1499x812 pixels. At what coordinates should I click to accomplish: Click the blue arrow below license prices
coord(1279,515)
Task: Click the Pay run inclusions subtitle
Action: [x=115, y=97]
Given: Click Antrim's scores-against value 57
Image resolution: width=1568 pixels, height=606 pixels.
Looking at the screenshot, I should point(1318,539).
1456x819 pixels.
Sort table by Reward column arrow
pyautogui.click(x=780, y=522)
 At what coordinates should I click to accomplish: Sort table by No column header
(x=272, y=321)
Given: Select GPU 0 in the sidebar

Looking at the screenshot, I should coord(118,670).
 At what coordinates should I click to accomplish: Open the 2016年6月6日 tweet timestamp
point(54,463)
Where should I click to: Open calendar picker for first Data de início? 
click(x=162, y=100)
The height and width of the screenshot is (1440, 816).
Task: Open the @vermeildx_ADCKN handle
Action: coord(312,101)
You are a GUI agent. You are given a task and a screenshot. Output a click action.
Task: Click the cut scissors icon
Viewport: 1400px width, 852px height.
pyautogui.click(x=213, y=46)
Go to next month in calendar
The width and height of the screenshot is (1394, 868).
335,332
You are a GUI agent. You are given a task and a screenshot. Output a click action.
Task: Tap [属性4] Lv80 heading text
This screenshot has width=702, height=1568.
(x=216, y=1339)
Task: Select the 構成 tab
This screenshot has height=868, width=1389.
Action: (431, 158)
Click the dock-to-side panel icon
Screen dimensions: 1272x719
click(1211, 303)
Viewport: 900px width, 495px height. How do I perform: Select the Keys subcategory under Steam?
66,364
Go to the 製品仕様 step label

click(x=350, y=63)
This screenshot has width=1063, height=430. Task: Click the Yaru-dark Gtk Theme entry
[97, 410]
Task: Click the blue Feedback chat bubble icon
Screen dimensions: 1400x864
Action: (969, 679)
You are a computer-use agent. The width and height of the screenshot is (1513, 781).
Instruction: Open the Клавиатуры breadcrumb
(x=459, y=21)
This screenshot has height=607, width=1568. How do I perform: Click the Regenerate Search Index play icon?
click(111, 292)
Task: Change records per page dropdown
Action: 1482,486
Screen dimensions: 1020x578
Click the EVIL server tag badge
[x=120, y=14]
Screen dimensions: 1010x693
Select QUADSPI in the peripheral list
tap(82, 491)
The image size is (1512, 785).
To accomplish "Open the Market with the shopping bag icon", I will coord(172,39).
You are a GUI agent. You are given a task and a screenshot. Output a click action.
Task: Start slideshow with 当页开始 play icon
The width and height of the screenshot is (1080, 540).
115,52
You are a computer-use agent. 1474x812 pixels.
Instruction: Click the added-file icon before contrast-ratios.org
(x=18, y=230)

= = = = = = =

Put every line of the listing between the line holding "Task: Click the blue" and the line holding "tap(82, 491)", inclusive, into a JSON list of strings with one string per line. Leave out blank lines.

[
  "Task: Click the blue Feedback chat bubble icon",
  "Screen dimensions: 1400x864",
  "Action: (969, 679)",
  "You are a computer-use agent. The width and height of the screenshot is (1513, 781).",
  "Instruction: Open the Клавиатуры breadcrumb",
  "(x=459, y=21)",
  "This screenshot has height=607, width=1568. How do I perform: Click the Regenerate Search Index play icon?",
  "click(111, 292)",
  "Task: Change records per page dropdown",
  "Action: 1482,486",
  "Screen dimensions: 1020x578",
  "Click the EVIL server tag badge",
  "[x=120, y=14]",
  "Screen dimensions: 1010x693",
  "Select QUADSPI in the peripheral list",
  "tap(82, 491)"
]